Acoustic scene classification: from a hybrid classifier to deep learning
Title: Acoustic scene classification: from a hybrid classifier to deep learning
Authors: Anastasios Vafeiadis, Dimitrios Kalatzis, Konstantinos Votis, Dimitrios Giakoumis, Dimitrios Tzovaras, Liming Chen and Raouf Hamzaoui
This paper describes our contribution to the 2017 Detection and Classification of Acoustic Scenes and Events (DCASE) challenge. We investigated two approaches for the acoustic scene classification task. Firstly, we used a combination of features in the time and frequency domain and a hybrid Support Vector Machines - Hidden Markov Model (SVM-HMM) classifier to achieve an average accuracy over 4-folds of 80.9% on the development dataset and 61.0% on the evaluation dataset.

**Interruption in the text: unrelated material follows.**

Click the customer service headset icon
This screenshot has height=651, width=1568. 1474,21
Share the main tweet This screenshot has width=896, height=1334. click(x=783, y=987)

Secondly, by exploiting dataaugmentation techniques and using the whole segment (as opposed to splitting into sub-sequences) as an input, the accuracy of our CNN system was boosted to 95.9%. However, due to the small number of kernels used for the CNN and a failure of capturing the global information of the audio signals, it achieved an accuracy of 49.5% on the evaluation dataset. Our two approaches outperformed the DCASE baseline method, which uses log-mel band energies for feature extraction and a Multi-Layer Perceptron (MLP) to achieve an average accuracy over 4-folds of 74.8%.
DCASE IEEE Audio and Acoustic Signal Processing (AASP) challenge and workshop
16-17 November 2017